Hunting for mice against the setting of office supplies

Published 12:00 am Saturday, January 29, 2000

Quiet settled over the office, like the deathly silence that proceeds the charge of a cape buffalo on the savanna. There was something in the air, hanging like a noose around the neck of a hero in a cheap western novel. Could it be fear, or opportunity, or could it be the fact that my secretary just thought that the sound she thought was her computer printer could actually be (gasp!) a mouse???

Slowly the great hunter appraised the situation. Grasping tightly to his trusty nine-iron, he slowly parted the morass of books and papers, post-it notes gone awry, file folders and manila envelopes that had mysteriously found a fate worse than death: the gnawing ivory knives of a one-ounce mouse.
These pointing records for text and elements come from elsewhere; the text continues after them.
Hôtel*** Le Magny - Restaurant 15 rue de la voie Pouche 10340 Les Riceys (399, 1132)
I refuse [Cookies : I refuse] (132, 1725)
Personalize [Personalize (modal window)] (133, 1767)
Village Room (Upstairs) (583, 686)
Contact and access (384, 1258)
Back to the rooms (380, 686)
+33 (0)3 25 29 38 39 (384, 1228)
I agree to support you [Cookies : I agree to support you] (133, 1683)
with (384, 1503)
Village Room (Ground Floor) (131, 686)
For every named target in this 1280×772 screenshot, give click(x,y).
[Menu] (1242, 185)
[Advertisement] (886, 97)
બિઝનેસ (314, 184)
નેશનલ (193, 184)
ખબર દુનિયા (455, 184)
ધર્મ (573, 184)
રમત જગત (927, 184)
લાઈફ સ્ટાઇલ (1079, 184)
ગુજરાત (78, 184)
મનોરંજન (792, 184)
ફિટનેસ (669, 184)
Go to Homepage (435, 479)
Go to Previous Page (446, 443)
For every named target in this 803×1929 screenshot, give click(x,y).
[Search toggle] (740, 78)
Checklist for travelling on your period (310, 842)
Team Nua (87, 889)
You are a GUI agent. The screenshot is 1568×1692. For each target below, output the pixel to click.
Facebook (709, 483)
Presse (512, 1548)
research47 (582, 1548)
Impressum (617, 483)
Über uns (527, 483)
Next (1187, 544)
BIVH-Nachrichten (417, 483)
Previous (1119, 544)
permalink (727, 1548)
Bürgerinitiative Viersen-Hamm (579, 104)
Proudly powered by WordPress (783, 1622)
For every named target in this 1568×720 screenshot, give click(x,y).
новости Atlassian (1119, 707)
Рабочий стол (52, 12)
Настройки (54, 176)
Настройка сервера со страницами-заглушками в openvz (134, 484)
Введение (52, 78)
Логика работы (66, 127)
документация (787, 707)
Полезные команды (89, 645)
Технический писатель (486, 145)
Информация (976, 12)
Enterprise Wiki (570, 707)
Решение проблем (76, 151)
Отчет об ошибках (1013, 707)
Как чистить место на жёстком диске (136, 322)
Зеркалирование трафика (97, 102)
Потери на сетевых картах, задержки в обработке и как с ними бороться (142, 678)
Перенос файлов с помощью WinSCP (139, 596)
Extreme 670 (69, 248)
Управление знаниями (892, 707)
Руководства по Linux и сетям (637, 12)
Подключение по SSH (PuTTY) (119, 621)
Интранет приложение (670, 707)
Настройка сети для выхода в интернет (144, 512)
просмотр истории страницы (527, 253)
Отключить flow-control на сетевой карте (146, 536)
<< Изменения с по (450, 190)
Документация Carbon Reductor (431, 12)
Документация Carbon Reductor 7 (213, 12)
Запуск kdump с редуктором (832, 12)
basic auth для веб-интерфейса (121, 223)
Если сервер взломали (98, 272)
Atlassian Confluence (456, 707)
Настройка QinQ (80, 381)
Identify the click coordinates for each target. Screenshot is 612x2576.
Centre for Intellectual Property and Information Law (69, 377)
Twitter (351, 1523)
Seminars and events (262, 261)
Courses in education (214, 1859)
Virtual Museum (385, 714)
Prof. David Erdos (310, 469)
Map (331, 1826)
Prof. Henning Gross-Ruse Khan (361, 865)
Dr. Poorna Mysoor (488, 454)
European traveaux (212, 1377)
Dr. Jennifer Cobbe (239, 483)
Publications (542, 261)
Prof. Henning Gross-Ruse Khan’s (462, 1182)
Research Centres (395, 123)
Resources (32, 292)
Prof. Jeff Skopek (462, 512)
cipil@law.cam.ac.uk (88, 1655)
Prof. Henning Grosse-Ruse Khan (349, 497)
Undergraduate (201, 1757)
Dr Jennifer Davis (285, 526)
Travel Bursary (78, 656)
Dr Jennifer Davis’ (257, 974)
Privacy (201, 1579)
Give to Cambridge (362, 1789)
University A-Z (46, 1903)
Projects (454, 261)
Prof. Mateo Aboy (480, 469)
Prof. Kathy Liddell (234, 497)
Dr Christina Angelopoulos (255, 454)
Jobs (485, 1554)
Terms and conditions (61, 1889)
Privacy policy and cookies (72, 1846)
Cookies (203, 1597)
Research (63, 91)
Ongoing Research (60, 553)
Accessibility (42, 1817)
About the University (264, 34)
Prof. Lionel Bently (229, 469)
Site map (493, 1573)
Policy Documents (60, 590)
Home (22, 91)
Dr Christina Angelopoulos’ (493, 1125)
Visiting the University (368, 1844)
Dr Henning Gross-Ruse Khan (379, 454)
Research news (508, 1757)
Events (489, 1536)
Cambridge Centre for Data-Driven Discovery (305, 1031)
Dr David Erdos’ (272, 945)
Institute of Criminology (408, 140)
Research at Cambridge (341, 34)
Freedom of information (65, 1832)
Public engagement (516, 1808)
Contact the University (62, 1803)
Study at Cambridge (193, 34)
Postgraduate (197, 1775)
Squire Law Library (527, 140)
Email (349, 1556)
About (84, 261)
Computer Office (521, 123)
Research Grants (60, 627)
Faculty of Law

Carefully,

the great hunter moved with all the grace his corpulent form could muster and there, just behind the monitor was the mouse (the real mouse, not the computer one). His lips glistened with the remains of a Hall's MenthoLyptus cough drop; his beady eyes showed all the effects of the sugar coursing through his system. This was no ordinary mouse: this was definitely a super-charged office mouse.

With speed belying his size, the hunter whirled into action. Raising his club for war, he looked his prey in the eye, appraised the situation, and chased the furry vermin from his place of hiding. Oh no, he thought, I've miscalculated the beast as he watched his secretary work on Edwin Moses hurdle form and clear the desk and side chairs with the ease of a giraffe picking leaves off a rain tree. The mouse zigged; the hunter zagged; the metal rod of death flashed like the hammer of Thor and …

I'll spare you the gory details. Suffice to say that it only took about an hour to clean up the mess, and from the post-mortem, it looked like the mouse either died of fright or laughed himself into the great beyond.

Eat your heart out, Mr. Hemingway. An office safari offers just as much challenge as a stalk in the jungle, albeit in climate controlled comfort. I am having a difficult time finding a mouse taxidermist, however.